Scaffolds 99 index

TESTING THE WATERS

(Art Agnello ama4@nysaes.cornell.edu, Entomology, Geneva)

Much of the fruit region is still poking along with the not-quite-warm weather that moved in after the warm spell earlier in the month, so it's as good a time as any to make a run to your distributor's for any supplies you may need to deal with the effects of spray water pH on pesticide activity. As we've said in the past, there may be times when a pesticide application doesn't give you the expected results, even though you used the correct concentration of the recommended material, applied it in the same way that has given acceptable control at other times, and resistance is not suspected. Although it may be tempting to blame a bad batch of chemical or the development of a tough new population strain, the poor results may in fact be due to alkalinity – that is, a solution with a pH higher than 7.0. A close inspection of pesticide labels often reveals a caution against mixing certain chemicals with alkaline materials such as lime or lime sulfur. Or, even if not, it's wise to keep in mind that above pH 7.0 there is a possibility of the material's degradation. The reason for this is that many pesticides, particularly insecticides, undergo a chemical reaction under alkaline conditions that destroys their effectiveness. This reaction is called alkaline hydrolysis, and it can occur when the pesticide is mixed with alkaline water or other materials that cause a rise in the pH.

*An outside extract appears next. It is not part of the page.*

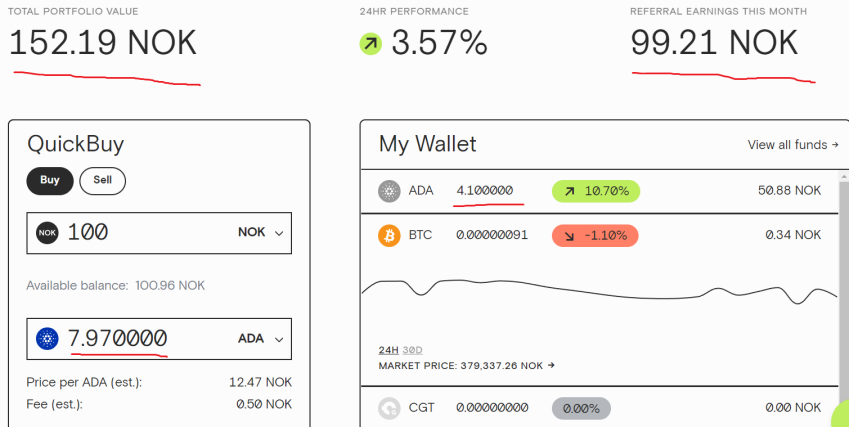Screen dimensions: 849x427
Task: Switch QuickBuy to Sell mode
Action: pos(103,181)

Hydrolysis is the splitting of a compound by water in the presence of ions. Water that is alkaline has a larger concentration of hydroxide (OH-) ions than water that is neutral; therefore, alkaline hydrolysis increases as the pH increases. Insecticides are generally more susceptible to alkaline hydrolysis than are fungicides and herbicides, and of these, organophosphates and carbamates are more susceptible than other materials such as pyrethroids. Surveys of fruit-growing areas in N.Y. have shown that water from as many as half of the sites in western N.Y. have pH values above 8.0. Water at this pH could cause problems for compounds that will break down in only slightly alkaline water, such as ethephon (Ethrel). Compounds that break down at a moderate rate at this pH, such as Carzol and Imidan, should be applied soon after mixing to minimize this process in the spray tank. A smaller number of sites have pH levels greater than 8.5. Above this level, the rate of hydrolysis is rapid enough to cause breakdown of compounds such as Carzol and Imidan if there is any delay in spraying the tank once it is mixed. In a few sites having a pH above 9.0, compounds such as Guthion and malathion, which would not break down in most situations, may have problems. It is also important to note that in any one site, ground water pH can vary substantially (by nearly 2 pH units) during the season.

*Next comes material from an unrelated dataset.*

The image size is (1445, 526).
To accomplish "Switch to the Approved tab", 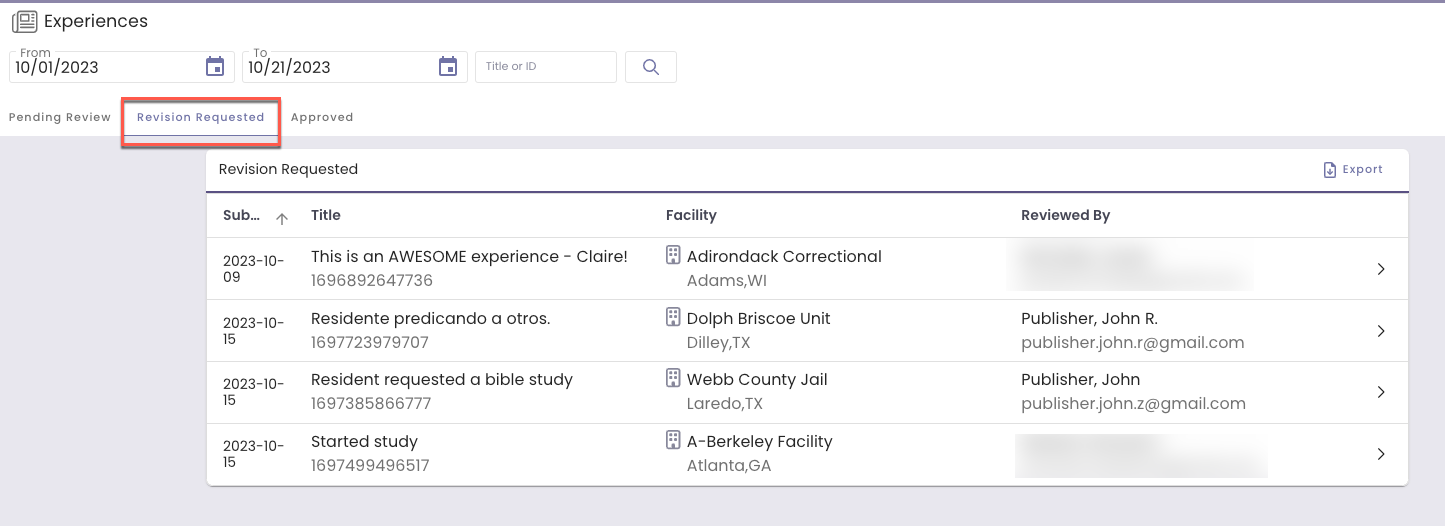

To prevent alkaline hydrolysis, you should:

1 - Determine the pH of your spray solution; because of seasonal variability, this should be done more than once during the growing season. Measuring your spray water pH before mixing is a good start, but it can be misleading, because the chemicals you use can raise or lower the pH of the overall spray solution. It makes more sense to take the time to run some bottle tests of your most-used spray materials after they have been mixed with your spray water. The most accurate method is by using an electronic pH meter; these are not too expensive anymore ($50-60), and have gotten fairly simple to use. Another, less accurate method uses dyes that change color in response to pH. These are available in the form of paper strips, or in solution for use in soil pH test kits. In general, the indicator is mixed with or dipped into the water, and the resulting color is compared against a standard color chart.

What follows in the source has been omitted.